▶ **READING TEXT**:
···

The theory of communicative action is associated with the writings of Jürgen Habermas, widely recognized as the leading contemporary proponent of the Frankfurt School of critical theory. In an attempt to transcend the somewhat reductive critique of Western rationality that had come to be associated with his predecessors, Habermas invoked a distinction between instrumental rationality—the pursuit of efficiency and the predominance of means over ends—and communicative rationality, which is oriented toward the achievement of mutual understanding.

Integral to any understanding of communicative action is recognition of Habermas's a priori commitment to the social nature of language, which is underpinned by what he terms universal pragmatics and communicative competence. These are expressed in a desire for mutual understanding in that every speech act derives its validity from four claims: intelligibility, propositional truthfulness, sincerity on behalf of the communicator, and the assumption that the act accords with dominant norms and values. Any and every speech act is infused, therefore, with intersubjectively recognized claims to be valid.

···

▶ **SET TASK**:
Please rewrite the passage on communicative action between "The theory of" and "of mutual understanding.", inclusive, substituting "technical rationality" for "instrumental rationality". You don't need the records here.

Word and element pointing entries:
···

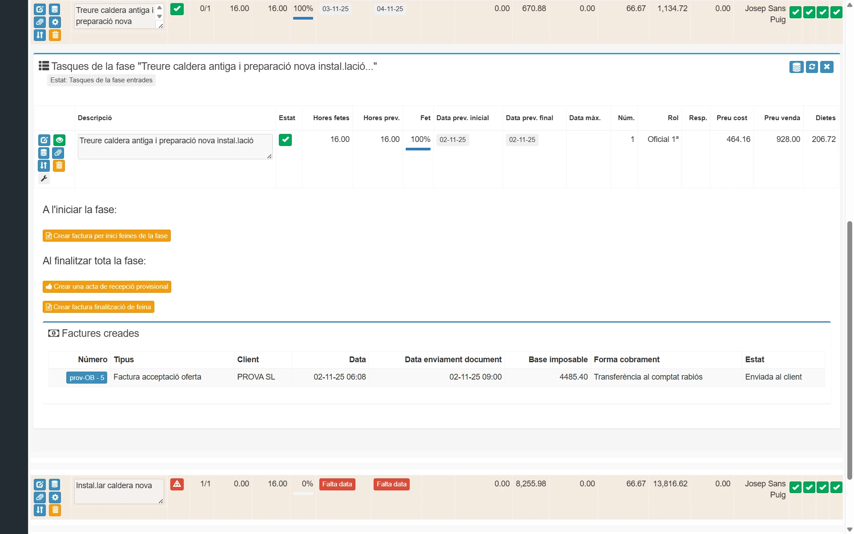The image size is (854, 534).
Task: Open the 02-11-25 initial planned date picker
Action: (x=452, y=140)
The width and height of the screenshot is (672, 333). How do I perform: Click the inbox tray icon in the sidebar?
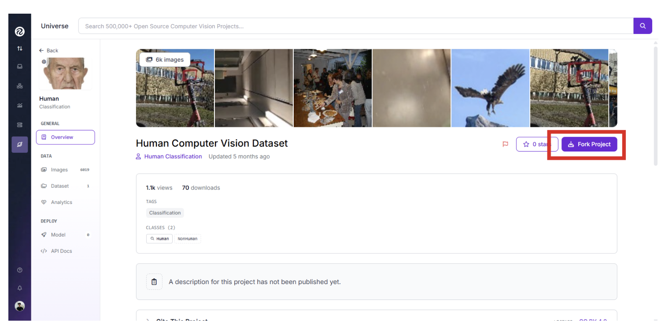19,67
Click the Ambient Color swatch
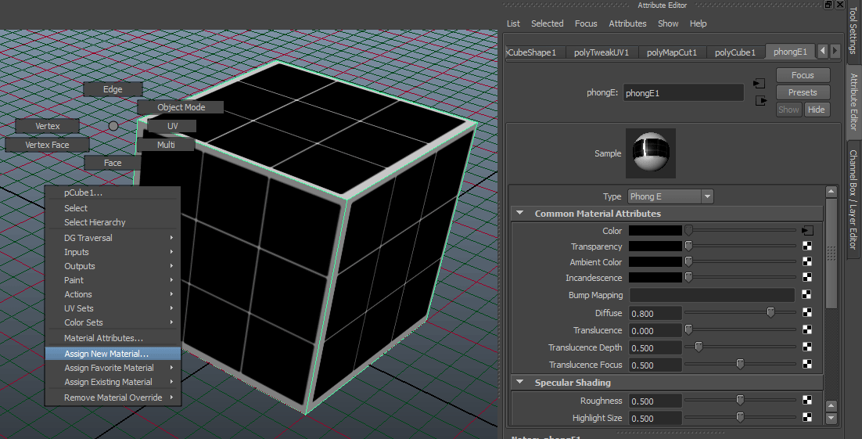 coord(655,262)
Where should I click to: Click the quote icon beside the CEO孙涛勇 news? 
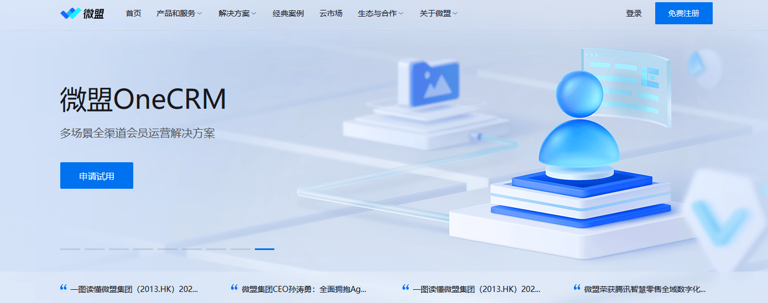(x=234, y=288)
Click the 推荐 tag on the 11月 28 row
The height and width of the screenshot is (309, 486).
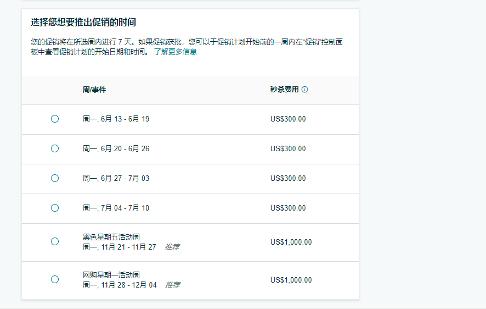point(173,285)
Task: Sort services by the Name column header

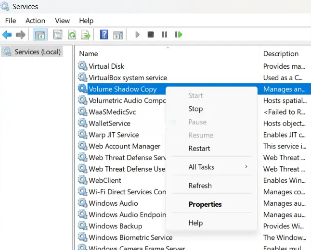Action: (89, 54)
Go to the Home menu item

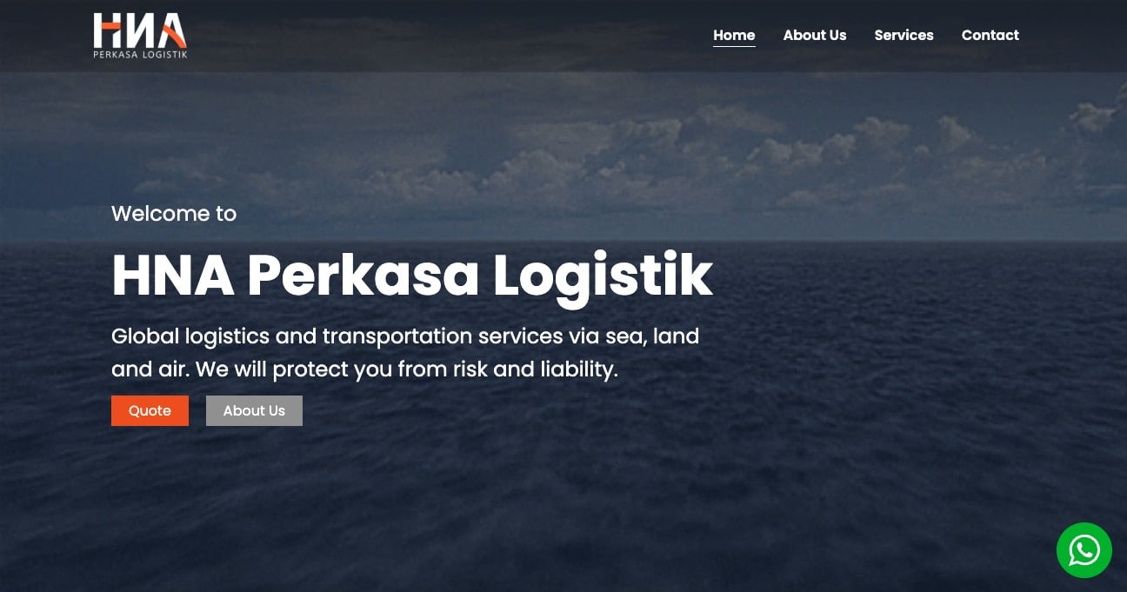pyautogui.click(x=734, y=35)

···

▶ **EXERCISE RESULT**:
The theory of communicative action is associated with the writings of Jürgen Habermas, widely recognized as the leading contemporary proponent of the Frankfurt School of critical theory. In an attempt to transcend the somewhat reductive critique of Western rationality that had come to be associated with his predecessors, Habermas invoked a distinction between technical rationality—the pursuit of efficiency and the predominance of means over ends—and communicative rationality, which is oriented toward the achievement of mutual understanding.